Page extract ::
(S01E06) Since Reaper made its debut, there has been a nagging question. It's great and all, but how is it going to hold up over time? The random soul to catch each week is fun, and they have done a good job with that so far, but it's not enough to sustain the show over the long term. The writers made some good strides last week introducing the subplot with Pa Oliver and the contract. And then they took a step backwards this week by resetting the Sam and Andi relationship.
That's not to say that this was a bad episode by any stretch. There was a lot to like this week. As we move through the season though, the bigger picture story is going to become more and more important. We're better than a quarter of the way through the season now, so it's worth bringing up some of those questions. The characters are introduced and we have a good feel for all the major players. It's time to make with some revelations.
Let's get Sam and Andi out of the way right off the top. Really, now that they had their little makeup, are we not in exactly the same spot we were in five episodes ago? Complete with a guy to make Sam jealous. Sam still has a big dumb crush on Andi. He's still Hell's bounty hunter. And he's still lying to her about that. So, in the coming weeks I suppose we can expect to see his bounty hunting gig getting in the way of their relationship, causing a problem, rinse, repeat. I'm now firmly in the "just tell her" camp. Luckily, that minor annoyance was the only thing not to like about this episode.

[Extracted records]
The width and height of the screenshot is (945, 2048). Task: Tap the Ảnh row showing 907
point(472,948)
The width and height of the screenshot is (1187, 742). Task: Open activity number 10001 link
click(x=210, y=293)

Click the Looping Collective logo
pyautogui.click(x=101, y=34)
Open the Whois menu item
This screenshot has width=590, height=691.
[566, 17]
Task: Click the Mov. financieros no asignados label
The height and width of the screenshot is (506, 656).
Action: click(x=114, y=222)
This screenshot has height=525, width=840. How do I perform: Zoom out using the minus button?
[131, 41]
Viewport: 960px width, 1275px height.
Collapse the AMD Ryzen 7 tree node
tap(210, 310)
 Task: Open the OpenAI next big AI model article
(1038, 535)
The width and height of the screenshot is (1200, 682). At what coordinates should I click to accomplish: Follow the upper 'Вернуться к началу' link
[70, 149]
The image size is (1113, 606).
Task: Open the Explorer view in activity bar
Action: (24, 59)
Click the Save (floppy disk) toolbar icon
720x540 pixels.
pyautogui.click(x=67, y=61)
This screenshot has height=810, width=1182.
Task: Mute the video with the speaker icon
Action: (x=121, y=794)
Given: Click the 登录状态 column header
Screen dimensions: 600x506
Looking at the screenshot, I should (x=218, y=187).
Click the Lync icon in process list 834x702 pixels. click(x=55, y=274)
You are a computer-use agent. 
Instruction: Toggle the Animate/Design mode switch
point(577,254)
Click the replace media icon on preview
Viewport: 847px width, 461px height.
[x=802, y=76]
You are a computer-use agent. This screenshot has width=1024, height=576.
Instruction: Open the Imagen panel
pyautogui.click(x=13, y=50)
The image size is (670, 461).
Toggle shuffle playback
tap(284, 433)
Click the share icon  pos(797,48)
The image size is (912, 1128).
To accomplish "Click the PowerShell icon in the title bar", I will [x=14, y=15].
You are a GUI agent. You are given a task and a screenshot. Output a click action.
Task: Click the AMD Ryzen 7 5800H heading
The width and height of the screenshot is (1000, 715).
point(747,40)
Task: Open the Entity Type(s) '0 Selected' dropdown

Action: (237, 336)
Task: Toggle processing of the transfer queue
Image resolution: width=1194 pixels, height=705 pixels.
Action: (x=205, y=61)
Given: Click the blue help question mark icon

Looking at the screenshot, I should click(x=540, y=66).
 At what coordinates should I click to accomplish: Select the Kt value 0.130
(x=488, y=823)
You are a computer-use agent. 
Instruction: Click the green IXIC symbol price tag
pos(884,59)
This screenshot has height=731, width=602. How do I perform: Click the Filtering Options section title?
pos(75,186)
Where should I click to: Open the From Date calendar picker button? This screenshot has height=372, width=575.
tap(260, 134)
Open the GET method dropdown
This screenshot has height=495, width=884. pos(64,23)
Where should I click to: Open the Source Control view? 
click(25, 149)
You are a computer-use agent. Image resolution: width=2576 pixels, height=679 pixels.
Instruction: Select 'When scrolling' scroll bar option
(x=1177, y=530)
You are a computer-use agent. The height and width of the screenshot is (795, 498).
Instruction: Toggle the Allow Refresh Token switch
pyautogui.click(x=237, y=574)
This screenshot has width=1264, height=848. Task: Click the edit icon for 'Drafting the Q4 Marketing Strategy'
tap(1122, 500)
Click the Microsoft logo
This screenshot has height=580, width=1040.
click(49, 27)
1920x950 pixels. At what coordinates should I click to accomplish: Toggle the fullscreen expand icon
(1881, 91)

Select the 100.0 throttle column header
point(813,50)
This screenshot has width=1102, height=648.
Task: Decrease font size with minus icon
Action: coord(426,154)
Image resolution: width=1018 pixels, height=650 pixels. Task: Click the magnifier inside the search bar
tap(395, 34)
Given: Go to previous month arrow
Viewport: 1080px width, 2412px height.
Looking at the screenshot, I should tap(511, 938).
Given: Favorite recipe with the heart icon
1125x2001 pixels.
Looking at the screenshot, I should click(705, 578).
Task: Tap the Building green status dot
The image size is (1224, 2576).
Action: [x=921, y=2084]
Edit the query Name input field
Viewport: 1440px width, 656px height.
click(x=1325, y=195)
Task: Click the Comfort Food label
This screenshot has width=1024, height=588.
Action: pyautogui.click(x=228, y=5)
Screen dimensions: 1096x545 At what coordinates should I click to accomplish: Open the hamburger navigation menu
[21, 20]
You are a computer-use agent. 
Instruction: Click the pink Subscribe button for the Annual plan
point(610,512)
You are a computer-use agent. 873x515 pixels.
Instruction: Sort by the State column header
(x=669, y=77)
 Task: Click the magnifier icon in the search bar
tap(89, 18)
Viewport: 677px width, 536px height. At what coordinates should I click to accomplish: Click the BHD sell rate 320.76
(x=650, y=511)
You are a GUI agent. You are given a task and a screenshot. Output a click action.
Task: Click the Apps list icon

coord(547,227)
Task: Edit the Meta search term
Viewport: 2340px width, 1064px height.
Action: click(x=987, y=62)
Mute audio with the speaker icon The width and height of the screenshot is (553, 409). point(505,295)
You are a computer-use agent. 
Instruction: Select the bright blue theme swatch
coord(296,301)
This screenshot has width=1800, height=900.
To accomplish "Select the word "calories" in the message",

Your assignment :: Transcribe the passage of the Reaper episode review that begins at the words "(S01E06) Since Reaper" and stops after the words "and Andi relationship.".

Result ::
(S01E06) Since Reaper made its debut, there has been a nagging question. It's great and all, but how is it going to hold up over time? The random soul to catch each week is fun, and they have done a good job with that so far, but it's not enough to sustain the show over the long term. The writers made some good strides last week introducing the subplot with Pa Oliver and the contract. And then they took a step backwards this week by resetting the Sam and Andi relationship.